╭──

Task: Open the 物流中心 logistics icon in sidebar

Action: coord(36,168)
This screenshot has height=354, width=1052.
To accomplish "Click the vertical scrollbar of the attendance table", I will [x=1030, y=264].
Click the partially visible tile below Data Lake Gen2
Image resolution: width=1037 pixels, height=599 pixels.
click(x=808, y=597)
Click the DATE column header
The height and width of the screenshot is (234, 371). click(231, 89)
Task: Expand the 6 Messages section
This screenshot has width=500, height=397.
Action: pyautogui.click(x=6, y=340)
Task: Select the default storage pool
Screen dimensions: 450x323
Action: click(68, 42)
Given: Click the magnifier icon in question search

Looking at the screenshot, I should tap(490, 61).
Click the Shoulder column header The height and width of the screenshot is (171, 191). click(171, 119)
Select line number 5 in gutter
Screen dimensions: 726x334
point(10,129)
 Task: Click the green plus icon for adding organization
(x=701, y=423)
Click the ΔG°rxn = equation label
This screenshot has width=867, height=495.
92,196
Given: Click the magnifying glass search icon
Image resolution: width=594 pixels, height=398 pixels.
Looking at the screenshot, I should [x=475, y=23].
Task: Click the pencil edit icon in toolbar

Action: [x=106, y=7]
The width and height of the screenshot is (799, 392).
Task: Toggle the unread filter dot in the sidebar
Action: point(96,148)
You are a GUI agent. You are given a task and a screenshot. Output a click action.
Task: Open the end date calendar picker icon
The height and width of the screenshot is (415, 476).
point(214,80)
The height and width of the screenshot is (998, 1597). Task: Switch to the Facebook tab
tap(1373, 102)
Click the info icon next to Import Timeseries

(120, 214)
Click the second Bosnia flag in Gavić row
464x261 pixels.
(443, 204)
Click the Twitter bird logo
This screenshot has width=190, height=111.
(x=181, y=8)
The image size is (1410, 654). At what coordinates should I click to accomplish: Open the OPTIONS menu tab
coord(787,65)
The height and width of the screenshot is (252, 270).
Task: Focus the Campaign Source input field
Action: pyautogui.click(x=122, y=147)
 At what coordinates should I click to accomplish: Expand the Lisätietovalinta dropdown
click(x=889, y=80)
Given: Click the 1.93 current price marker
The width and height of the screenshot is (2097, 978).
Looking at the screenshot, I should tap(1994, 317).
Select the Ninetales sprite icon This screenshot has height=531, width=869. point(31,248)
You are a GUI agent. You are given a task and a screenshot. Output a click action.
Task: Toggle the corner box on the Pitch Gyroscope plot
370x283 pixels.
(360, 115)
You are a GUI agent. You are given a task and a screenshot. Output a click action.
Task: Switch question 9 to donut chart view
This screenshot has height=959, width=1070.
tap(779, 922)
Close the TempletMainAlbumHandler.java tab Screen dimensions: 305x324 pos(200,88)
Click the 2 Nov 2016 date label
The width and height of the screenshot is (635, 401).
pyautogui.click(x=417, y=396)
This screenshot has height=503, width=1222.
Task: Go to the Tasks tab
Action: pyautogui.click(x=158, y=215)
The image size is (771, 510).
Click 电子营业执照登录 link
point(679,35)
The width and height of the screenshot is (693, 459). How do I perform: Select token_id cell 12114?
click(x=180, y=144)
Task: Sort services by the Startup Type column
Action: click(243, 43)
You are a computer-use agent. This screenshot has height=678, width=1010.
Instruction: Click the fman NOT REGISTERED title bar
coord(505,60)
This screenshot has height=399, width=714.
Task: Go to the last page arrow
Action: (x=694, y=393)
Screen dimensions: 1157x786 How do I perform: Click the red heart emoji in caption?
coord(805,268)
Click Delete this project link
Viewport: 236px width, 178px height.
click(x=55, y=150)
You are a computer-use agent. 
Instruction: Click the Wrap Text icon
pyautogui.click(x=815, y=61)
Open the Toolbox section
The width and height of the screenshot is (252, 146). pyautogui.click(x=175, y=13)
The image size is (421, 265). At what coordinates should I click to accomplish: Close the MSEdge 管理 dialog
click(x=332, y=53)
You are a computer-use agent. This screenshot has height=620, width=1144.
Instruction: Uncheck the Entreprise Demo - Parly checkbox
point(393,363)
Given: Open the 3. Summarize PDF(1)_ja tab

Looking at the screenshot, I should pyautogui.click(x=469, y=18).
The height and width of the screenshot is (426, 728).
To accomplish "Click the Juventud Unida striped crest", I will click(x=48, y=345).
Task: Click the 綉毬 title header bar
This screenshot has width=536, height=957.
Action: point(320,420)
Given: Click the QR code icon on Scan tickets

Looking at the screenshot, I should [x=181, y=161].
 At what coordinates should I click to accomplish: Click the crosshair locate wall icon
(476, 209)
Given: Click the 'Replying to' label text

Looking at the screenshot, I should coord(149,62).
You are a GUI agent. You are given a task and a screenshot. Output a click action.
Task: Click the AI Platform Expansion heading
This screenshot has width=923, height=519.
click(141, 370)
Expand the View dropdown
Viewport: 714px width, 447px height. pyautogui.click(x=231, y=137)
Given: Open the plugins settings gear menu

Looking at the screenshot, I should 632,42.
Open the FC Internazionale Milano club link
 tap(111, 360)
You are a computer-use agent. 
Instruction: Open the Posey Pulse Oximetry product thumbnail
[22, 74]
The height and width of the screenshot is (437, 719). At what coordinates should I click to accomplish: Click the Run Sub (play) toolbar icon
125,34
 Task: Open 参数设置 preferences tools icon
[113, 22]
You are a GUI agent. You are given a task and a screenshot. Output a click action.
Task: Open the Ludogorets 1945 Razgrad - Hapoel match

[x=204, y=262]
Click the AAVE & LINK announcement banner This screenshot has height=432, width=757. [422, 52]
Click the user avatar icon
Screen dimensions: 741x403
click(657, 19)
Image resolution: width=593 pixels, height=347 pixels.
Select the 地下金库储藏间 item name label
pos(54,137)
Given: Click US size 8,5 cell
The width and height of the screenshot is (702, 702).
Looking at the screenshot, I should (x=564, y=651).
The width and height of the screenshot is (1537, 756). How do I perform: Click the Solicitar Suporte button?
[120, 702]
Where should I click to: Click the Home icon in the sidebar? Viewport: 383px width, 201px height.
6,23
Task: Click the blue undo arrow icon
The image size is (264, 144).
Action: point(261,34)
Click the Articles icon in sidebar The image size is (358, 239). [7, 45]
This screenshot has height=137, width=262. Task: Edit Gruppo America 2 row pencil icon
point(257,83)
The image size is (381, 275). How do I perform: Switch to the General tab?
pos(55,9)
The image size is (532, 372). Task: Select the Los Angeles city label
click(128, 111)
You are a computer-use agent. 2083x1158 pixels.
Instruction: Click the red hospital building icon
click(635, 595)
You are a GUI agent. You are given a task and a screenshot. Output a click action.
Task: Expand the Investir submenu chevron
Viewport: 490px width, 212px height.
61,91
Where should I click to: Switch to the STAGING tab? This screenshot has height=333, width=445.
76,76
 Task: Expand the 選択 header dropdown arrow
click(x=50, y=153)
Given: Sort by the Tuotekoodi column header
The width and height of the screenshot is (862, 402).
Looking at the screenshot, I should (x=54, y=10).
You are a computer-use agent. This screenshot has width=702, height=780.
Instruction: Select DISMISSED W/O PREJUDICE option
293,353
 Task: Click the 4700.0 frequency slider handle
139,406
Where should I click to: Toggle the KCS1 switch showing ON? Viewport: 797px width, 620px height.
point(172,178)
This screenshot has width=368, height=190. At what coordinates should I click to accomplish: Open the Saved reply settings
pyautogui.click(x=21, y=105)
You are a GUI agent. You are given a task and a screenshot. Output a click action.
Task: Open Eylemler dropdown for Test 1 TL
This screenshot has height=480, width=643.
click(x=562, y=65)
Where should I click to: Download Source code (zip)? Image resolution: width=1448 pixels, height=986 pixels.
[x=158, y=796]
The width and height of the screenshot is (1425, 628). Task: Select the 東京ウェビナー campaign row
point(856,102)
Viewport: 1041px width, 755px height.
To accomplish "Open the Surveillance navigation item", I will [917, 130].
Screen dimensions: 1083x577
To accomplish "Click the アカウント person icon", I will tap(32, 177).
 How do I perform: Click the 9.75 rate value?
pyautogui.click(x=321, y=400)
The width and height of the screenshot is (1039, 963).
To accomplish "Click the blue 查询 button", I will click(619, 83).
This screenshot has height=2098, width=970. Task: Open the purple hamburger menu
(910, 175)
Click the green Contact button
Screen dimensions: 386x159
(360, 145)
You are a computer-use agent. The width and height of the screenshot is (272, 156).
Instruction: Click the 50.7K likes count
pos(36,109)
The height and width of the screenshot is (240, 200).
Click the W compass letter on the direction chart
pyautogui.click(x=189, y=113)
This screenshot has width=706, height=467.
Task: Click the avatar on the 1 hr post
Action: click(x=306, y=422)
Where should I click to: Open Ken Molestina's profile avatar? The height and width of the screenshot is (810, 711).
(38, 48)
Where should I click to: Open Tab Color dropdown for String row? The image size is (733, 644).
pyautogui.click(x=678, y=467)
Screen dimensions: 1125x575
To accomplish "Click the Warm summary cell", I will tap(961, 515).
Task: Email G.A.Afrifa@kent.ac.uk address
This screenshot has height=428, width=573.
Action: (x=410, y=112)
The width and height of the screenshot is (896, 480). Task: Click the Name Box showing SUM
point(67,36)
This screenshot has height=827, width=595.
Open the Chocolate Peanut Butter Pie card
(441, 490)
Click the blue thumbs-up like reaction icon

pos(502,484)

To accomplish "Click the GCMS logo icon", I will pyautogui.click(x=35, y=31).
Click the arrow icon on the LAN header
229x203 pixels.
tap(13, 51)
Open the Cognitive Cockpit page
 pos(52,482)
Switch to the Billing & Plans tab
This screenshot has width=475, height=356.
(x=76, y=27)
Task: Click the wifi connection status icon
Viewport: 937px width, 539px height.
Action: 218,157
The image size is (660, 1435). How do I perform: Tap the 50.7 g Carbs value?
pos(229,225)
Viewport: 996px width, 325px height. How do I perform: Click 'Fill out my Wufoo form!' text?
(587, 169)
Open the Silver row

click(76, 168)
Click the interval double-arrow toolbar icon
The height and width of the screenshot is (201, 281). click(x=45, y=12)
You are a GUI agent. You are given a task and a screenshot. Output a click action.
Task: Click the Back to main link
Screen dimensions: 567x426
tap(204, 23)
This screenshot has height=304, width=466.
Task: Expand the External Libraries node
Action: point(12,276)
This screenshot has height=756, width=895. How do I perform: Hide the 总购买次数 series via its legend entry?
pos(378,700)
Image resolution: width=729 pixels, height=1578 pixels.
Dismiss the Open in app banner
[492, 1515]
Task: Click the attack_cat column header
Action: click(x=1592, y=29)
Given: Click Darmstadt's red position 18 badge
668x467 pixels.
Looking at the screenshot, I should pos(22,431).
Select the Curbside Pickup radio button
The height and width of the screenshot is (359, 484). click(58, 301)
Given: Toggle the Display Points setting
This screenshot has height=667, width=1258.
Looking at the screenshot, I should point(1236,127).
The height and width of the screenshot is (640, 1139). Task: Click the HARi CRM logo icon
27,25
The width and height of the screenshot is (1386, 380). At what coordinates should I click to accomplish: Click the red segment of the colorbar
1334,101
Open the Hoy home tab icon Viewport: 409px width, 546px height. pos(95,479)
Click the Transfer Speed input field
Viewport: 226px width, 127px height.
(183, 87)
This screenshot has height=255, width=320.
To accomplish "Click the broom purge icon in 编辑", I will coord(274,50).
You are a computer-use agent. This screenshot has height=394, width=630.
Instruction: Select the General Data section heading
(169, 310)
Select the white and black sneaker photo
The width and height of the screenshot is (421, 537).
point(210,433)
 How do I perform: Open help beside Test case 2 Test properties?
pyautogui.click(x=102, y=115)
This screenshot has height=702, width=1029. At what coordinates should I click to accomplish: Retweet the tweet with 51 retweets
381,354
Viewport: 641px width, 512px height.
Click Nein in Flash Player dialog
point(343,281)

╰──

A single number is required: the count of lines in the material above that contain the word "computer".

— ANSWER TO THIS PROBLEM —
8